**Required work:** Each line of the data that includes the string "Like" is to be copied out.

**Collected data:**

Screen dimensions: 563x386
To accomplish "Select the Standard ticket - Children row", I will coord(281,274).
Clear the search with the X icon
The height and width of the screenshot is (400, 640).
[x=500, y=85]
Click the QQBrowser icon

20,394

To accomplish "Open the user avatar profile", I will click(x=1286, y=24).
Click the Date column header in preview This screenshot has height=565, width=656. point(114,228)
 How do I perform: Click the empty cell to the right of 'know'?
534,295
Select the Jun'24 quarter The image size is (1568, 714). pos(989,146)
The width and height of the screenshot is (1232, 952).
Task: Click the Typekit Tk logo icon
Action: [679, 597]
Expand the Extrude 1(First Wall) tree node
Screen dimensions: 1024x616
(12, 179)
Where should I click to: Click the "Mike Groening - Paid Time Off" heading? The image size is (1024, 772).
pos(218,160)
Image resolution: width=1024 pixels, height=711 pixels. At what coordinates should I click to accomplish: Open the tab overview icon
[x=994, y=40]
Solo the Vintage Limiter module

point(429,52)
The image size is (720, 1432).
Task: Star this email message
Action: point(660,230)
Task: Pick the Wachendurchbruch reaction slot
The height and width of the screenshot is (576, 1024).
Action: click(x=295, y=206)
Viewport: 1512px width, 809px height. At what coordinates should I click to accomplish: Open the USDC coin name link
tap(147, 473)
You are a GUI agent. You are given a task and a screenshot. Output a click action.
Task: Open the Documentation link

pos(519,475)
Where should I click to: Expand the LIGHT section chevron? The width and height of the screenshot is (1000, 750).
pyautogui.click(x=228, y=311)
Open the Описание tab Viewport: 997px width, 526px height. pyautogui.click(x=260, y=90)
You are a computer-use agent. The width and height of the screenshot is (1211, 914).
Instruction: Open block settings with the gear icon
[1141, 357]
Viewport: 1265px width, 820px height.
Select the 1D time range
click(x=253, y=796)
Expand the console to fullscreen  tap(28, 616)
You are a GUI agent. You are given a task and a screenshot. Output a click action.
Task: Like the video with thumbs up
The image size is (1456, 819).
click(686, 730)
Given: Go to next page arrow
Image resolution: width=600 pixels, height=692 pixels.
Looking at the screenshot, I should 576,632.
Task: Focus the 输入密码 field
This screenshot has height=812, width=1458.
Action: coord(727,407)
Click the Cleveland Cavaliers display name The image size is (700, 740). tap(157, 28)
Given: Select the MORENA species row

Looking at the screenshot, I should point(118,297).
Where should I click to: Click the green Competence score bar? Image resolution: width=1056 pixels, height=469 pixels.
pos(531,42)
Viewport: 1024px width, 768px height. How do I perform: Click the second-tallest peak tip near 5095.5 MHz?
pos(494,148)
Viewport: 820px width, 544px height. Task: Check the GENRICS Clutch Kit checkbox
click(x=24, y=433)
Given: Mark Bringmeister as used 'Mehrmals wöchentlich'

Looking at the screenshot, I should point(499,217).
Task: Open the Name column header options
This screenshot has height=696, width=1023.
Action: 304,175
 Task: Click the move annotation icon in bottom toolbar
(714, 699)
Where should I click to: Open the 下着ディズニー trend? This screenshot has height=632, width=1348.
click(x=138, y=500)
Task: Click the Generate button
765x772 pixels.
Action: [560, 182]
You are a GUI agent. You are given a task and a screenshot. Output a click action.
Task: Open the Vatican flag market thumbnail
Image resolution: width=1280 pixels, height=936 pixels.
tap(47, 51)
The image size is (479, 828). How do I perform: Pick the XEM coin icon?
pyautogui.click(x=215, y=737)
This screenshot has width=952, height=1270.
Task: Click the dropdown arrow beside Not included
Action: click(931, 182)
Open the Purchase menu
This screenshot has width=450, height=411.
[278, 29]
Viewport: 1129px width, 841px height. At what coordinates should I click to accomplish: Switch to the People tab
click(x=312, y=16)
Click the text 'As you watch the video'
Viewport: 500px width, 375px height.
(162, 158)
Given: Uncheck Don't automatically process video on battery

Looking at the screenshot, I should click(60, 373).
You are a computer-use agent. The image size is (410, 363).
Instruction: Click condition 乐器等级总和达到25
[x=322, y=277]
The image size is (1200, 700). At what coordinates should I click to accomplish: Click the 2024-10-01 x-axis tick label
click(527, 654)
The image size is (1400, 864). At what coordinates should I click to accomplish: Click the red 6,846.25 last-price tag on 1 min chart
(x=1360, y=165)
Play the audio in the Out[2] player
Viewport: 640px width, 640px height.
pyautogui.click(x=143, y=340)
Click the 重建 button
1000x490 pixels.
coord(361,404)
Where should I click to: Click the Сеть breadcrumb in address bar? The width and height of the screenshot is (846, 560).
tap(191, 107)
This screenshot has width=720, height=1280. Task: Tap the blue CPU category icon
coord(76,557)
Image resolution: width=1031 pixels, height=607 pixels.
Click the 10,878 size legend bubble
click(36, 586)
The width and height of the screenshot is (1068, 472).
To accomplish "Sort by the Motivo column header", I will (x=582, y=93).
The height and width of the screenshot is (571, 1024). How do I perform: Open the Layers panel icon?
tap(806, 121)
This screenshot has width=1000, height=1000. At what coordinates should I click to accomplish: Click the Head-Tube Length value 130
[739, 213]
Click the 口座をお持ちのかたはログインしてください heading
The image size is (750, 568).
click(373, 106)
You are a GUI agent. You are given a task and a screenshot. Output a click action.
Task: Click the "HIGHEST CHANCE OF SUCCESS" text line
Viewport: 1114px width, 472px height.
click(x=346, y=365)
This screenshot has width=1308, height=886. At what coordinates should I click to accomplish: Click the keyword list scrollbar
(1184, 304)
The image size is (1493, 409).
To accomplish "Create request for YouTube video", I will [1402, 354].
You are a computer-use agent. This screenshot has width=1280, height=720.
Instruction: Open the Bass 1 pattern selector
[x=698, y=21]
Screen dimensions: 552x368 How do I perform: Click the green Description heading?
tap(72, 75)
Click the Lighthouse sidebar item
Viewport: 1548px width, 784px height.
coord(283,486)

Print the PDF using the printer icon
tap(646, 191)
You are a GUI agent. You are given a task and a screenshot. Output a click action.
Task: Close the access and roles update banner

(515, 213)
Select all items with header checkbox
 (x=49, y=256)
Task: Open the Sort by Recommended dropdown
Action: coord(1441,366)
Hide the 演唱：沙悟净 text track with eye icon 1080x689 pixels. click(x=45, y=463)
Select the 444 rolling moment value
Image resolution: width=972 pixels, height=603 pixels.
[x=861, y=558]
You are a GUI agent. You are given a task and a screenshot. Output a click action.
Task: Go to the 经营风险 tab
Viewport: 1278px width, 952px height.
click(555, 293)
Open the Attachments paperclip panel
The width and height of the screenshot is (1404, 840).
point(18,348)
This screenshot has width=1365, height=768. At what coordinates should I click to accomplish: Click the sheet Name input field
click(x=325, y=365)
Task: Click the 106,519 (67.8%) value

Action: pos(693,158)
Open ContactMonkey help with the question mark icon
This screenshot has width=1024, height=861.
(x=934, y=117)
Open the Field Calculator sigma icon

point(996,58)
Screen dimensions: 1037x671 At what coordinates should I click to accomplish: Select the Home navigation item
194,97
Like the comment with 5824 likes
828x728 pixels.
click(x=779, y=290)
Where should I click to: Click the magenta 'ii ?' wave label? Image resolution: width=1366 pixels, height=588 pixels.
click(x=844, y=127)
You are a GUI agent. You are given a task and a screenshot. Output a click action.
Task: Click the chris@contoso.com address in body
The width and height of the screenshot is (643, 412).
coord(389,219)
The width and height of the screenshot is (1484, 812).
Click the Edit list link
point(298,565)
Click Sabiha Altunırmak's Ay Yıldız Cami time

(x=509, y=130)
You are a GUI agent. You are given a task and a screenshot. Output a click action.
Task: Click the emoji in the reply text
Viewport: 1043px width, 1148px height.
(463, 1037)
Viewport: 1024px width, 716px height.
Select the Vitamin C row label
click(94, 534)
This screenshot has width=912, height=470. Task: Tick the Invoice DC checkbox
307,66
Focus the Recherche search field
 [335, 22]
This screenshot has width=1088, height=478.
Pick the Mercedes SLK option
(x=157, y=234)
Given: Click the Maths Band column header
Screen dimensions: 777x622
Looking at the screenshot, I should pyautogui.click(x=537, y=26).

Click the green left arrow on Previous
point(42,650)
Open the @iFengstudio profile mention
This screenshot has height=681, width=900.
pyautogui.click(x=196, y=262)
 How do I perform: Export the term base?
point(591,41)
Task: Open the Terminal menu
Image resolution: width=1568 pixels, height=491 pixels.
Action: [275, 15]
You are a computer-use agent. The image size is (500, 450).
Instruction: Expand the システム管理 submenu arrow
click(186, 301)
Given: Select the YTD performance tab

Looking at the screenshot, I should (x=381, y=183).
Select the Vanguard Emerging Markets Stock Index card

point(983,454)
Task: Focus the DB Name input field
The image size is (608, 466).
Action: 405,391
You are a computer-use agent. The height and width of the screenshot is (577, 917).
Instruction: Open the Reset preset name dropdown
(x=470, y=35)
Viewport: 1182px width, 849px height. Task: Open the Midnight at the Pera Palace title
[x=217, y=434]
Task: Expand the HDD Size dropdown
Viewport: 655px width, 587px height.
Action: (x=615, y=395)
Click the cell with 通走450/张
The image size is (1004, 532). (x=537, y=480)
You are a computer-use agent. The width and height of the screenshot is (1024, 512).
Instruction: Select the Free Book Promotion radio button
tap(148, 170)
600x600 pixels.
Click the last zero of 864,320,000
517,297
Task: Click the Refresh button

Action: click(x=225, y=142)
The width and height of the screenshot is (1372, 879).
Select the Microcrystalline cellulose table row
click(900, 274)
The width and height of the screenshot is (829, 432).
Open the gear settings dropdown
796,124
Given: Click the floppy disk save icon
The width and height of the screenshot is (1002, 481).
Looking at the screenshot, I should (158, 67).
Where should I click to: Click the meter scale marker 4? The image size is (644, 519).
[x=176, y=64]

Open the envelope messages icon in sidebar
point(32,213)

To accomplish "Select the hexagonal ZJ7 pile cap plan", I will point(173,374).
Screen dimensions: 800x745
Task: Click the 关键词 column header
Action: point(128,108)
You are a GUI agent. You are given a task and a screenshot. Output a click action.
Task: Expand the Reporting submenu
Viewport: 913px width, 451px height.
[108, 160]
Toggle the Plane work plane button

**Task output:**
Task: Like the video with thumbs up
Like the comment with 5824 likes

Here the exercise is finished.